We are now ready to use USE! We will be returning back to embedding in more depth in Section 5, but as an example, we will embed some training and testing vectors:
docs = sentence_df.text
categories = sentence_df.sdg
X_train, X_test, y_train, y_test = \
train_test_split(docs, categories, test_size=0.33, random_state=7)
X_train_use_vector = embed(X_train.tolist())

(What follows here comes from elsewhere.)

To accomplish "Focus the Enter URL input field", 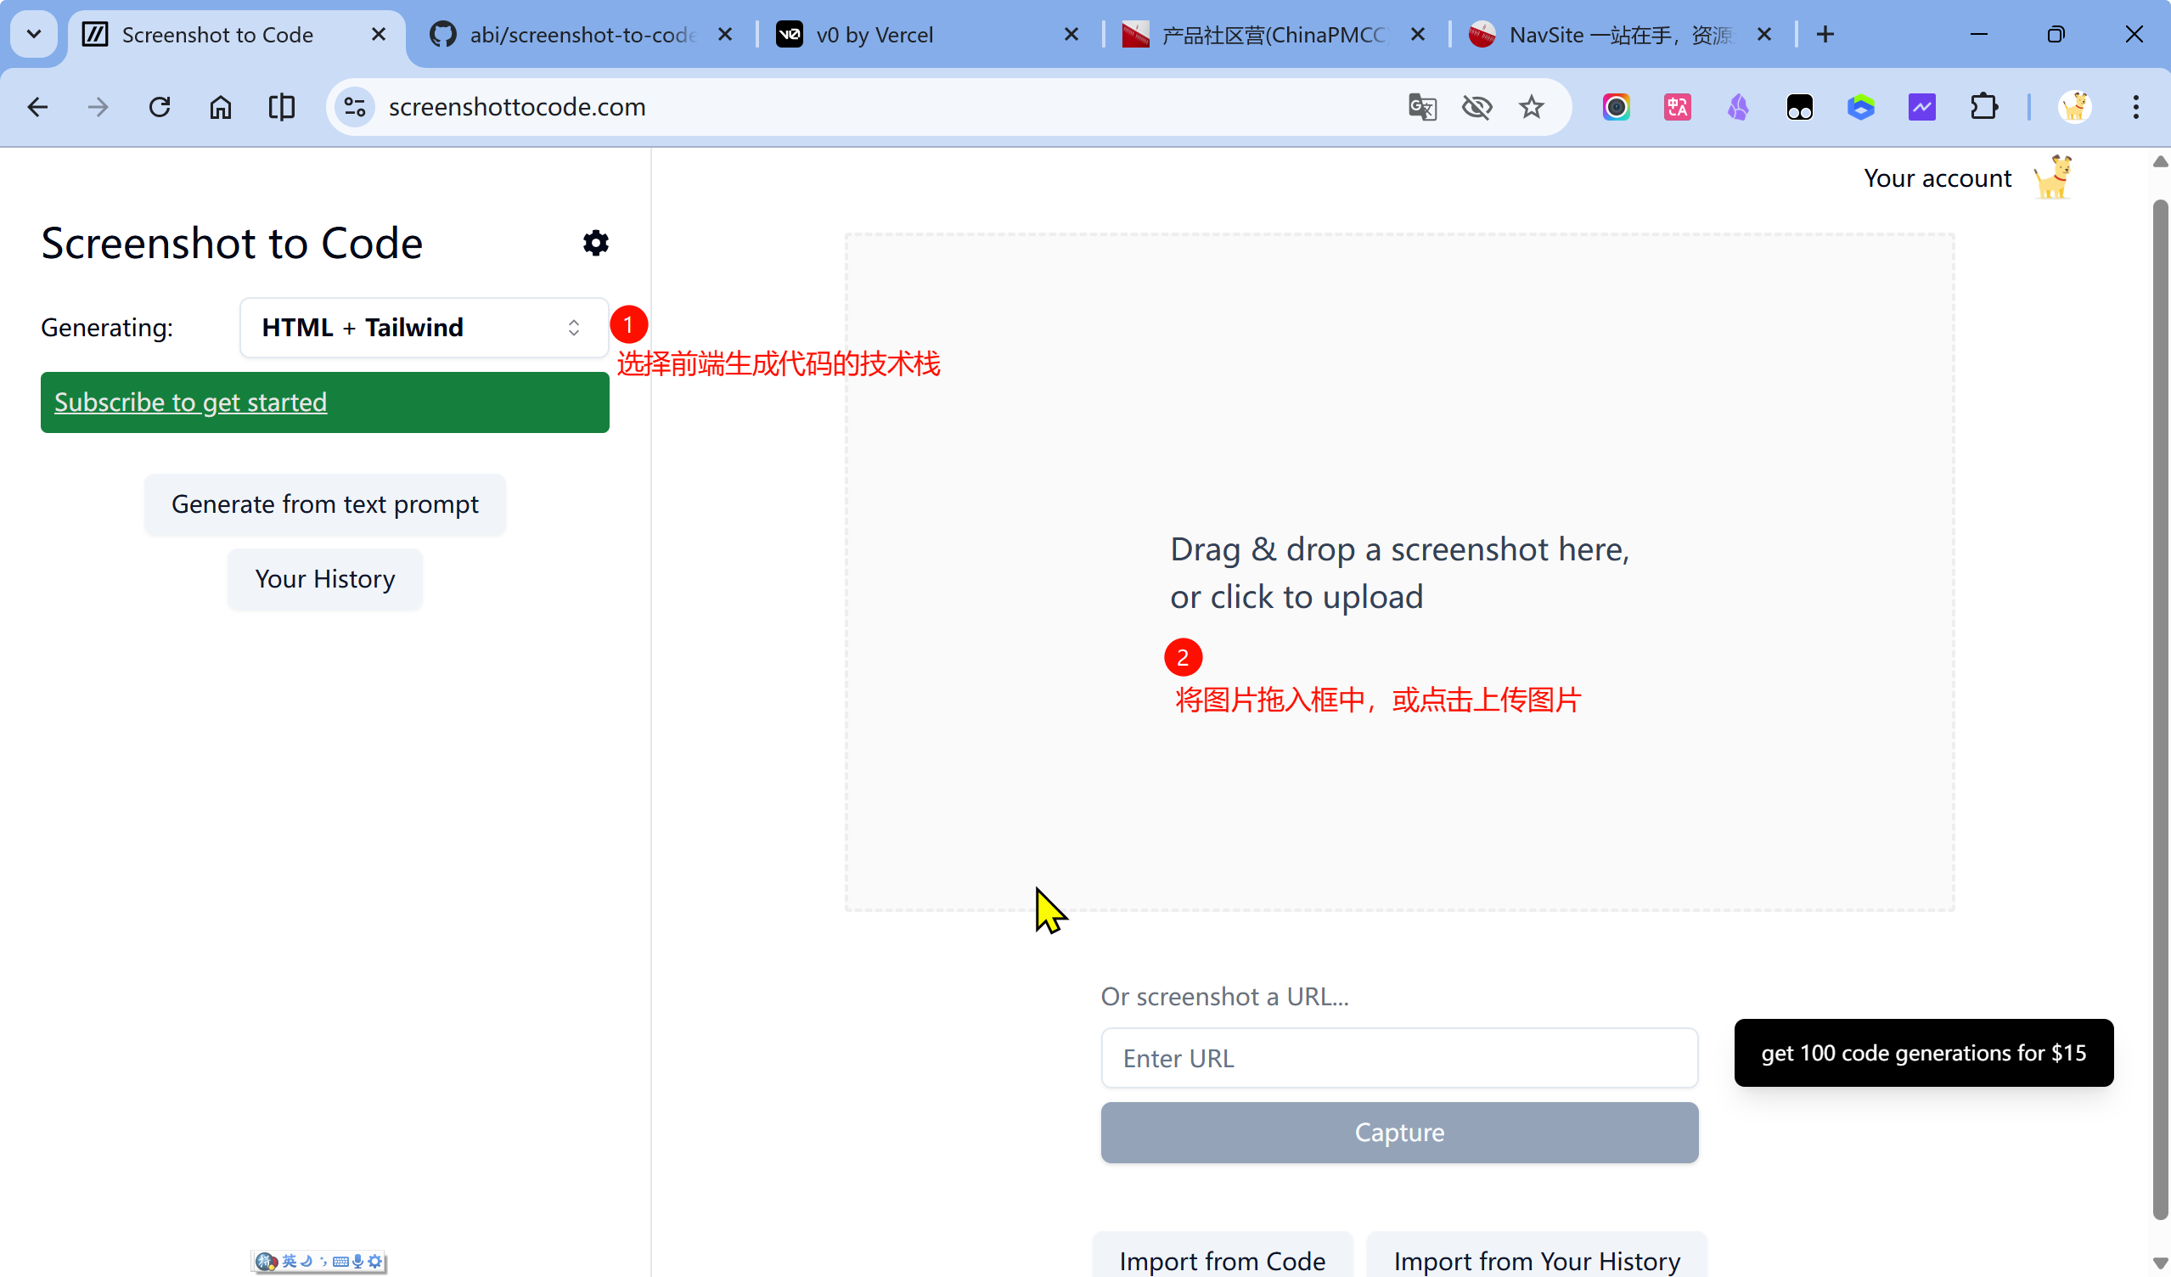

X_test_use_vector = embed(X_test.tolist())
X_train_use_vector
<tf.Tensor: shape=(62202, 512), dtype=float32, numpy=
array([[ 0.05109644, 0.05008151, -0.00049568, ..., -0.02072422,
0.03613124, 0.01162022],
[ 0.06358109, -0.0565166 , -0.05213946, ..., 0.00228676,
-0.04131475, -0.00125164],
[ 0.05327134, -0.02345247, 0.02675822, ..., 0.06473472,
0.0628962 , 0.03613978],
...,
[ 0.01227464, 0.00510351, -0.00631195, ..., 0.0456263 ,
-0.04639212, -0.07870013],
[ 0.06549167, 0.08835391, 0.00940975, ..., 0.03276522,
0.02704752, -0.00052535],
[-0.04562642, -0.00093942, -0.0363333 , ..., -0.03696235,
-0.03747366, -0.03414274]], dtype=float32)>
X_test_use_vector
<tf.Tensor: shape=(30637, 512), dtype=float32, numpy=
array([[-0.06285849, 0.05835171, -0.0444552 , ..., -0.02508012,
-0.04616681, -0.02821783],
[ 0.04709839, -0.03887603, 0.01155359, ..., 0.02760062,
-0.06390072, -0.0412748 ],
[ 0.01141804, -0.01593475, -0.04189894, ..., 0.05544081,
0.03996534, 0.03494091],
...,
[ 0.07271196, -0.01527977, -0.02277797, ..., 0.02758262,
-0.00676865, 0.05427777],
[-0.07911933, -0.03813467, 0.00067008, ..., 0.00562062,
0.06976797, -0.041276 ],
[-0.04857083, 0.06084292, -0.03894068, ..., 0.01013256,
-0.03109165, -0.07248887]], dtype=float32)>
14.4.2. More Exercises#
Exercise 3.3
Take two documents, one labeled as SDG 1 and the other as SDG 8. Segment these into sentences, compute the embedding, and find the dot product between the embeddings.